12575 [ZAP-daemon] INFO org.parosproxy.paros.extension.ExtensionLoader - Initializing Ajax Spider Automation Framework Integration 12579 [ZAP-daemon] INFO org.parosproxy.paros.extension.ExtensionLoader - Initializing Handles all of the calls to ZAP services 12801 [ZAP-daemon] INFO org.zaproxy.addon.oast.services.callback.CallbackService - Started callback service on 0.0.0.0:42279 12811 [ZAP-daemon] INFO org.zaproxy.addon.network.ExtensionNetwork - Creating new root CA certificate. 14810 [ZAP-daemon] INFO org.zaproxy.addon.network.ExtensionNetwork - New root CA certificate created. 17862 [ZAP-daemon] INFO org.parosproxy.paros.CommandLine - Add-on update check complete 17866 [ZAP-daemon] INFO org.parosproxy.paros.CommandLine - Add-on already installed: /zap/./plugin/pscanrulesBeta-beta-29.zap 17868 [ZAP-daemon] INFO org.zaproxy.zap.DaemonBootstrap - ZAP is now listening on 0.0.0.0:47455 22574 [ZAP-Import-OpenAPI-1] WARN org.zaproxy.zap.extension.openapi.ExtensionOpenApi - Failed to parse OpenAPI definition. org.zaproxy.zap.extension.openapi.converter.swagger.SwaggerException: Failed to parse swagger defn null 22575 [ZAP-Import-OpenAPI-1] WARN org.zaproxy.zap.extension.openapi.ExtensionOpenApi - Failed to parse swagger defn null org.zaproxy.zap.extension.openapi.converter.swagger.SwaggerException: Failed to parse swagger defn null at org.zaproxy.zap.extension.openapi.converter.swagger.SwaggerConverter.readOpenAPISpec(SwaggerConverter.java:200) ~[openapi-beta-26.zap:?] at org.zaproxy.zap.extension.openapi.converter.swagger.SwaggerConverter.getRequestModels(SwaggerConverter.java:184) ~[openapi-beta-26.zap:?] at org.zaproxy.zap.extension.openapi.ExtensionOpenApi$1.run(ExtensionOpenApi.java:365) [openapi-beta-26.zap:?] 22655 [ZAP-ProxyThread-10] INFO org.parosproxy.paros.core.scanner.Scanner - scanner started 23400 [Thread-6] INFO org.parosproxy.paros.core.scanner.HostProcess - Scanning 2 node(s) from http://10.170.8.204:32518 23403 [Thread-6] INFO org.parosproxy.paros.core.scanner.HostProcess - start host http://10.170.8.204:32518 | RemoteFileIncludeScanRule strength MEDIUM threshold MEDIUM

What am I missing ?

[Simon Bennetts]

Initial thought - have you escaped the URL correctly?

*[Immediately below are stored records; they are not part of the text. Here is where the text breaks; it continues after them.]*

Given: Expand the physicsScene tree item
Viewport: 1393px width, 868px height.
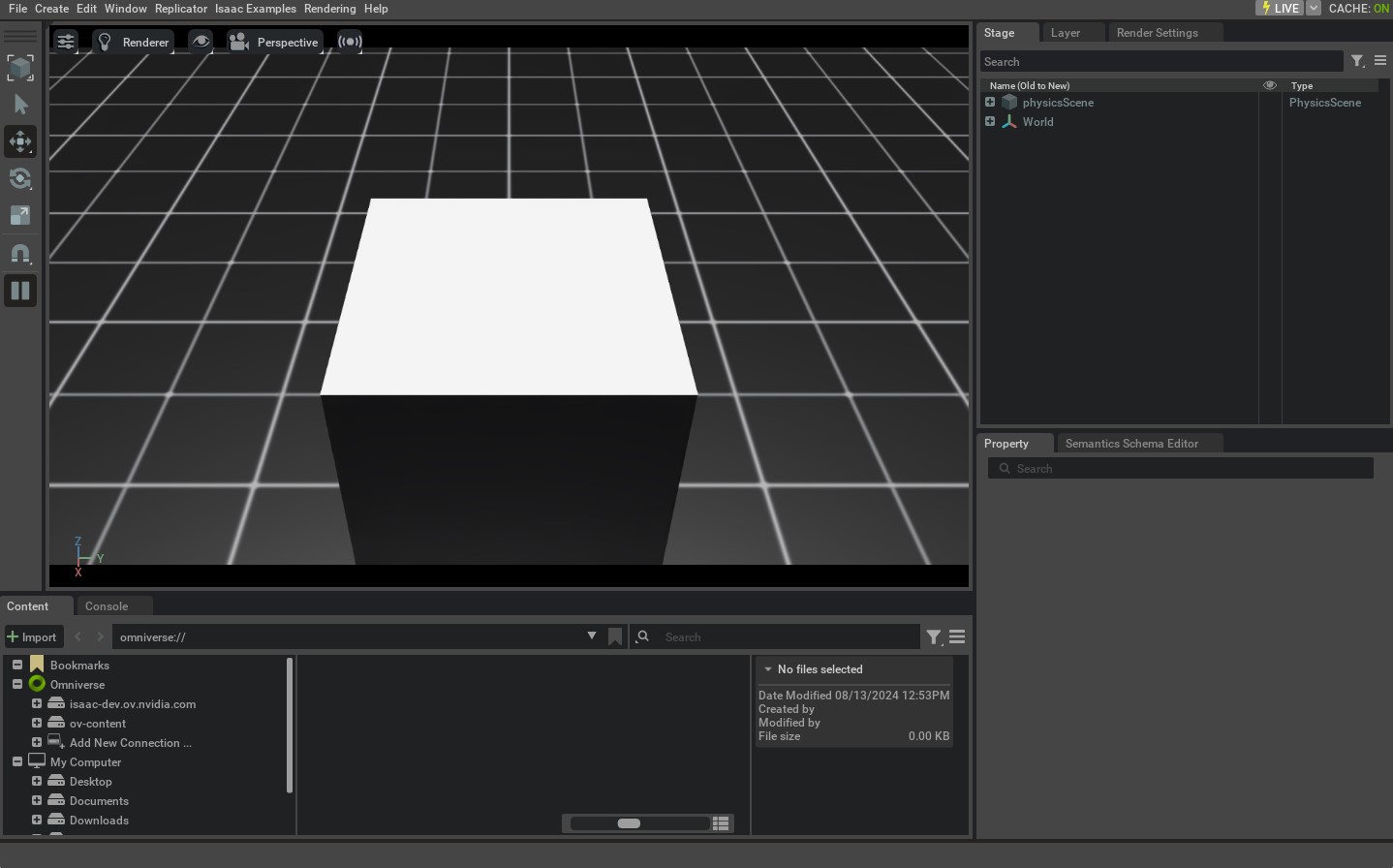Looking at the screenshot, I should [990, 103].
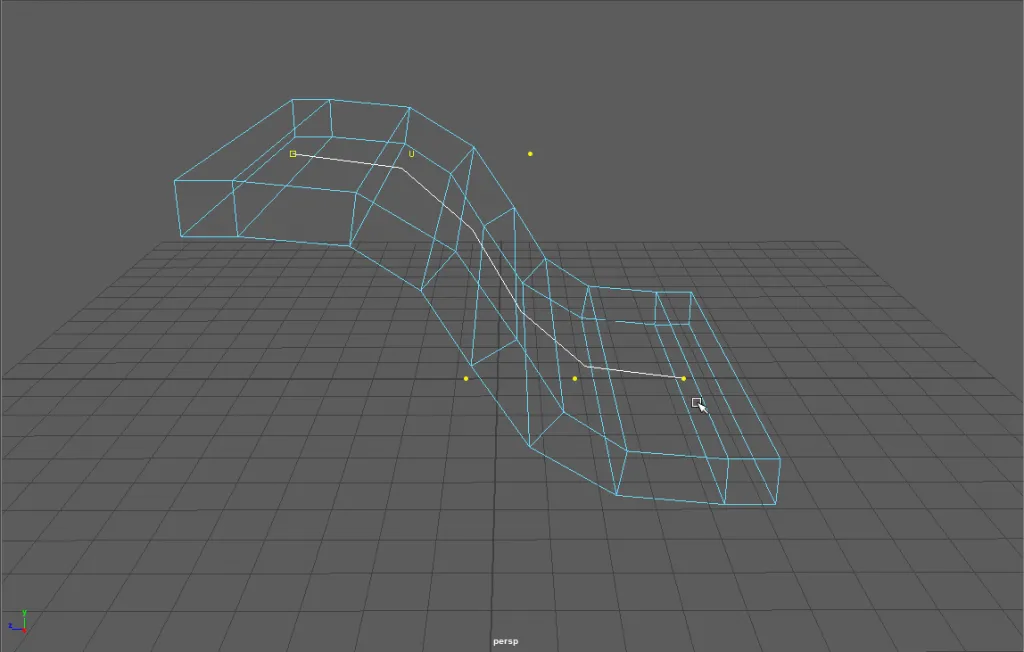Click the persp camera label

click(508, 641)
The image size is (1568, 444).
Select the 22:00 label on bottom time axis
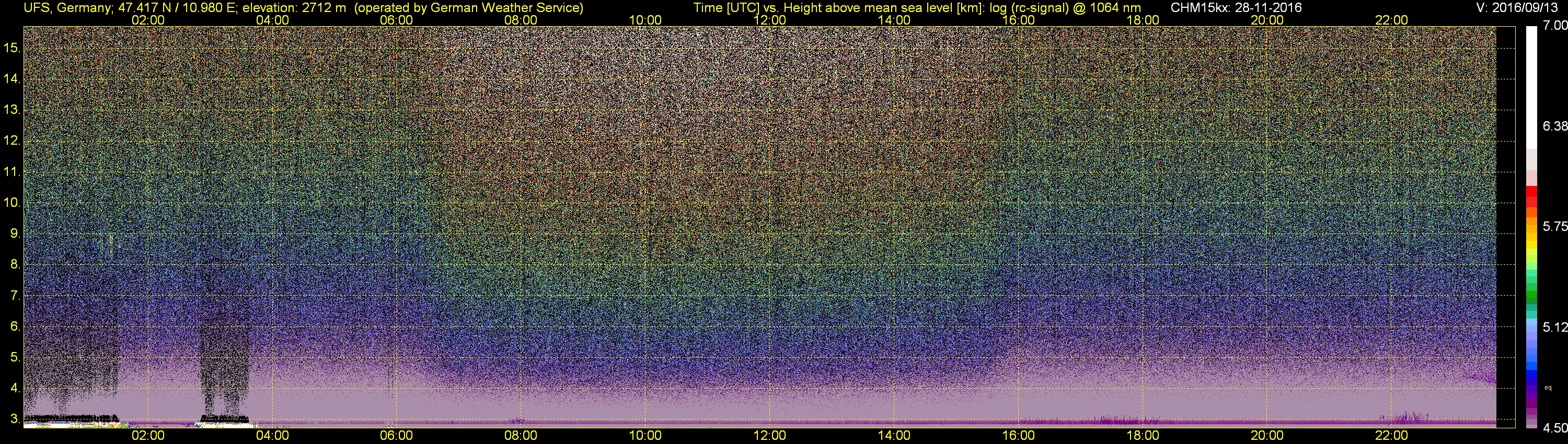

In your message you've used the URL: http://10.XXX.XXX.XXX:32518/account?field4=4488082040118"&"field7=GENERIC01"&"field10=DCF43

'&' is used on linux to run commands in the background - that could well be causing you problems.

Try surrounding the whole url with single quotes.

Also, do you really need the double quotes in the URL?

That doesnt look right to me either - I would try removing them as well.

Cheers,

Simon

[kingthorin+owaspzap]

Also as already discussed in the issue you had opened what makes you think the win/IIS behavior was any different? And, is a definition actually returned from the URL you're providing?